O Modernismo teria perdido sua força quando totalmente incorporado pela ideologia oficial, tornando-se uma versão reacionária e tradicionalista, nos moldes das intervenções imperialistas no mundo da cultura. Ao assumir um caráter cada vez mais elitista, a arte e a alta cultura teriam sido esvaziadas de sensibilidade e empobrecidas de experimentações. Os movimentos de contracultura da década de 1960, a popularização da televisão, o comércio de produtos culturais na mídia e as tendências de flexibilização de produção, produtos e mercados seriam alguns dos fatores responsáveis por uma nova tendência nos sistemas de referência em diversos campos da cultura: o pós-Modernismo.

O pós-Modernismo, para o autor, é a parte de uma transformação cultural que acompanha a luta do capitalismo para se recompor. Não se mostra como uma mudança global de paradigmas nas ordens cultural, econômica ou política, que corresponda a uma “nova sociedade” “pós-industrial”, como muitos querem supor. O pós-Modernismo surge como uma nova versão do Modernismo, colocando-se, porém, de forma a “flexibilizar” a produção cultural num ecletismo de mercado “vale-tudo”, marcado pelo laissez faire. Integra-se, por fim, à política neoconservadora.

Nesse trabalho, Harvey demonstra que a negação dos grandes sistemas de representações como, por exemplo, o marxismo, tem levado muitos autores a análises insuficientes de fragmentos da realidade.
Assim como as novas formas de produção e acumulação capitalista, os projetos do pós-Modernismo são marcados pelo domínio das imagens. Harvey fala em “logo de espelhos para uma economia de espelhos”, pelo apelo do carisma na política, pela retórica em substituição à semântica e pela estética em substituição à ética. Até a pobreza é “estetizada”, saindo do campo de visão social.

A negação da história, a constatação de que o mundo é constituído de modo efêmero, descontínuo, fragmentado e caótico tem reforçado unicamente as perspectivas de mudanças localizadas, e nunca na crítica ao capitalismo como sistema de exploração do trabalho. Harvey critica tais tendências, que são embasadas numa filosofia pragmática da ação, e aponta para o fato de que nem os partidos comunistas têm escapado dessa lógica.

É bastante interessante a forma como o autor recupera vários trabalhos que vêm sendo feitos desde a década de 80 na linha da crítica aos argumentos pós-modernistas. Argumenta que a esquerda não tem conseguido responder às questões colocadas pelo pós-Modernismo. Ao partir para estudos das instituições políticas e culturais, afastou-se do movimento operário. Ao tentar competir com neoconservadores sobre seus temas (terreno da estética, imagens, meios de comunicação e ideologia), perdeu posições, muitas vezes, por não saber estabelecer as relações entre política e economia. Somente alguns marxistas ortodoxos conseguiram fazê-lo.
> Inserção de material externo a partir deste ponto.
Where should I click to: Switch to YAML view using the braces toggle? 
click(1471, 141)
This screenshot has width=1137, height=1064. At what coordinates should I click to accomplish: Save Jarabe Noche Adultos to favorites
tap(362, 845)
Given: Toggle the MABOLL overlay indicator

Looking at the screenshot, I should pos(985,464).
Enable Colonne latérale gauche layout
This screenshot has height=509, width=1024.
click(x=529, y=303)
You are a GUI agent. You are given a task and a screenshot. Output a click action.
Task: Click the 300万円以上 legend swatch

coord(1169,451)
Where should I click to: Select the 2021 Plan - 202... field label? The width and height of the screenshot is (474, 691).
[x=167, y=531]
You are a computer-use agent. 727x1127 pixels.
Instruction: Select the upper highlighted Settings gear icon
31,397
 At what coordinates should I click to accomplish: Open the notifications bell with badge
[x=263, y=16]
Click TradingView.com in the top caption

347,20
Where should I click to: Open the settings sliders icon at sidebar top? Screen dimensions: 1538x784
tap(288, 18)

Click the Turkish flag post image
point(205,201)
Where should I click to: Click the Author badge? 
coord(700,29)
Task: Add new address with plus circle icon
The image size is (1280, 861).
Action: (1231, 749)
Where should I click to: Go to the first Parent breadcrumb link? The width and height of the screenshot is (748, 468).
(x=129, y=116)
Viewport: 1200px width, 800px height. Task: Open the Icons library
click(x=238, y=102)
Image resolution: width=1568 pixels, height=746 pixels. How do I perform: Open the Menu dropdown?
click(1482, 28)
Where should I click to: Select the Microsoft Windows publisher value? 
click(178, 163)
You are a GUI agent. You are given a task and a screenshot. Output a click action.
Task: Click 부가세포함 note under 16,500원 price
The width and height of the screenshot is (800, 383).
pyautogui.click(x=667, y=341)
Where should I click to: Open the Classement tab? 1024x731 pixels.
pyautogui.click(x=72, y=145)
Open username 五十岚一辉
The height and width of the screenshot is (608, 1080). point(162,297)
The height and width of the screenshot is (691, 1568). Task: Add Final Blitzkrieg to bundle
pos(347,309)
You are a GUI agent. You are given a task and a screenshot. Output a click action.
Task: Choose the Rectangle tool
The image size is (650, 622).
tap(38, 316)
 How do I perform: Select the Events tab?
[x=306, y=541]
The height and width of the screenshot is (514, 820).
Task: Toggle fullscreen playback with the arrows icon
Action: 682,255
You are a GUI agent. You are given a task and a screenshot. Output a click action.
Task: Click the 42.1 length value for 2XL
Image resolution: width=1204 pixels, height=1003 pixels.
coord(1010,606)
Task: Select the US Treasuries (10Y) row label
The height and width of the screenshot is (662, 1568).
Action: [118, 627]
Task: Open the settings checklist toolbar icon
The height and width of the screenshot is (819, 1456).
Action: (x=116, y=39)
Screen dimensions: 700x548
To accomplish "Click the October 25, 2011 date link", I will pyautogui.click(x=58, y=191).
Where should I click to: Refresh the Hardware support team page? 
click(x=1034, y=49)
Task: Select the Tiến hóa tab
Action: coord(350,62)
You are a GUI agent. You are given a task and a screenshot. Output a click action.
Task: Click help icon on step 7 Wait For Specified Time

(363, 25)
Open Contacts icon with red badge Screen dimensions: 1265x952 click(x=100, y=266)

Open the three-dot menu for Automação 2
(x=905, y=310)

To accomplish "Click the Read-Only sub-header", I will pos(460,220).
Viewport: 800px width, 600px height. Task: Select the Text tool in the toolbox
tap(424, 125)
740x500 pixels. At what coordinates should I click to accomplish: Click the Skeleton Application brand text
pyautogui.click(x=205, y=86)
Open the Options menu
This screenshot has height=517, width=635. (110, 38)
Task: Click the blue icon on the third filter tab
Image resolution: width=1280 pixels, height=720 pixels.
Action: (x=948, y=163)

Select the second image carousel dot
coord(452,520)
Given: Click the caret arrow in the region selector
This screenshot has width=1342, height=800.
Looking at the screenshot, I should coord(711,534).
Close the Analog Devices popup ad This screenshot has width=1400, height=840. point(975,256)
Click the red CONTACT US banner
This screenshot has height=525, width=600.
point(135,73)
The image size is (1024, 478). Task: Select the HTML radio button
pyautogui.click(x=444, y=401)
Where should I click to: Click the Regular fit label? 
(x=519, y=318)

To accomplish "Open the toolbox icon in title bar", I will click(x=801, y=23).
Harvey não descarta, com isso, a importância das pesquisas voltadas para as realidades específicas que, em princípio, têm sido a opção metodológica e teórica da tendência “pós-moderna”. Questões das diferenças de gênero, religião, temáticas, ligadas ao estudo da ideologia, podem e devem ser tratadas com seriedade, para maior compreensão da dialética da mudança social. Porém, alega o autor, é preciso fazê-lo e de discursos é parte da reprodução de toda ordem simbólica, que acompanha as transformações no mundo da produção material.

Harvey reconhece que há uma crise do materialismo histórico, e aponta para a necessidade de sua superação, através da releitura do próprio Marx, cuja crítica à lógica do sistema capitalista mantém-se atual. Isso possibilitaria maior compreensão do “fluxo de relações interiores no capitalismo como um todo”.